** Stated goal **
In the passage on partitioning point cloud data, where is the bounding box information of each tile specified?

In some embodiments, the present disclosure may further perform a space partition process of partitioning the point cloud data into one or more 3D blocks before encoding the point cloud data. The 3D block may mean whole or part of a 3D space occupied by the point cloud data. The 3D block may be one or more of a tile group, a tile, a slice, a coding unit (CU), a prediction unit (PU), or a transform unit (TU).

A tile corresponding to a 3D block may mean whole or part of the 3D space occupied by the point cloud data. Also, a slice corresponding to a 3D block may mean whole or part of a 3D space occupied by the point cloud data. A tile may be partitioned into one or more slices based on the number of points included in one tile. A tile may be a group of slices with bounding box information. The bounding box information of each tile may be specified in a tile inventory (or a tile parameter set, a tile parameter set (TPS)). A tile may overlap another tile in the bounding box. A slice may be a unit of data on which encoding is independently performed, or a unit of data on which decoding is independently performed. That is, a slice may be a set of points that may be independently encoded or decoded. In some embodiments, a slice may be a series of syntax elements representing part or whole of a coded point cloud frame. Each slice may include an index for identifying a tile to which the slice belongs.

The spatially partitioned 3D blocks may be processed independently or non-independently. For example, spatially partitioned 3D blocks may be encoded or decoded independently or non-independently, respectively, and may be transmitted or received independently or non-independently, respectively. In addition, the spatially partitioned 3D blocks may be quantized or dequantized independently or non-independently, and may be transformed or inversely transformed independently or non-independently, respectively. In addition, spatially partitioned 3D blocks may be rendered independently or non-independently. For example, encoding or decoding may be performed in units of slices or units of tiles. In addition, quantization or dequantization may be performed differently for each tile or slice, and may be performed differently for each transformed or inversely transformed tile or slice.

** Given records **
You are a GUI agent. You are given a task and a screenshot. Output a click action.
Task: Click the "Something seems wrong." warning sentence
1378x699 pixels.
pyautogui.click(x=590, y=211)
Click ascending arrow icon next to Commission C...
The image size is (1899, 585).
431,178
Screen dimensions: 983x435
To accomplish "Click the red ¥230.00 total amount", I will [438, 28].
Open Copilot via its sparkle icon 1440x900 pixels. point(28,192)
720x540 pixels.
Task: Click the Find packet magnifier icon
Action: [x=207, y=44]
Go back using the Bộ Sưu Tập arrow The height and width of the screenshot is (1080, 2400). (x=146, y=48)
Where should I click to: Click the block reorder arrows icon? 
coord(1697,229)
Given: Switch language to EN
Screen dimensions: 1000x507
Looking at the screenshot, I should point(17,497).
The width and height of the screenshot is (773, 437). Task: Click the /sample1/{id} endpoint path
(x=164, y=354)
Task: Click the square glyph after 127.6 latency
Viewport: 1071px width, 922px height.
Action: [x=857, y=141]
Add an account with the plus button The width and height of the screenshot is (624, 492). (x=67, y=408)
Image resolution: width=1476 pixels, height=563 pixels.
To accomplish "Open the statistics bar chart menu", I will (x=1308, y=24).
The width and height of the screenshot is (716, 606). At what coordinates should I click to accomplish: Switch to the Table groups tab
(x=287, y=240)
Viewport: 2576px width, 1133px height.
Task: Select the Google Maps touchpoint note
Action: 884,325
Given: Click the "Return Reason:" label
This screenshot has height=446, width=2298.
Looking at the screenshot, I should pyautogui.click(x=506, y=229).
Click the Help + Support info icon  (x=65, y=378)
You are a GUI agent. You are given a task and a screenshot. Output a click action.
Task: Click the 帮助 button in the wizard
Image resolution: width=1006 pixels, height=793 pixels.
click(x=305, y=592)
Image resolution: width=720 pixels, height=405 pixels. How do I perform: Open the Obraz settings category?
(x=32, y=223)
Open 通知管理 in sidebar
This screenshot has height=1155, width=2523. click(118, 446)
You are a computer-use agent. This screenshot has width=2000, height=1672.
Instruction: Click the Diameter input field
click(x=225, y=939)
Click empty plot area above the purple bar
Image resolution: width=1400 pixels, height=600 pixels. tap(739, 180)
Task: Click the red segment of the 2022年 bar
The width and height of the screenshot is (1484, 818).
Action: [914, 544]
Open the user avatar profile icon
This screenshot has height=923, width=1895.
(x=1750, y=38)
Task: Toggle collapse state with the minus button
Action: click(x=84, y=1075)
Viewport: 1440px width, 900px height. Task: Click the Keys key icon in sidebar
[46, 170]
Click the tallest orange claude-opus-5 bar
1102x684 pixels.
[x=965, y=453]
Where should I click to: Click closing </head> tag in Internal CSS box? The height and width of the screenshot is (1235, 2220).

** Expected output **
In a tile inventory, also called a tile parameter set (TPS).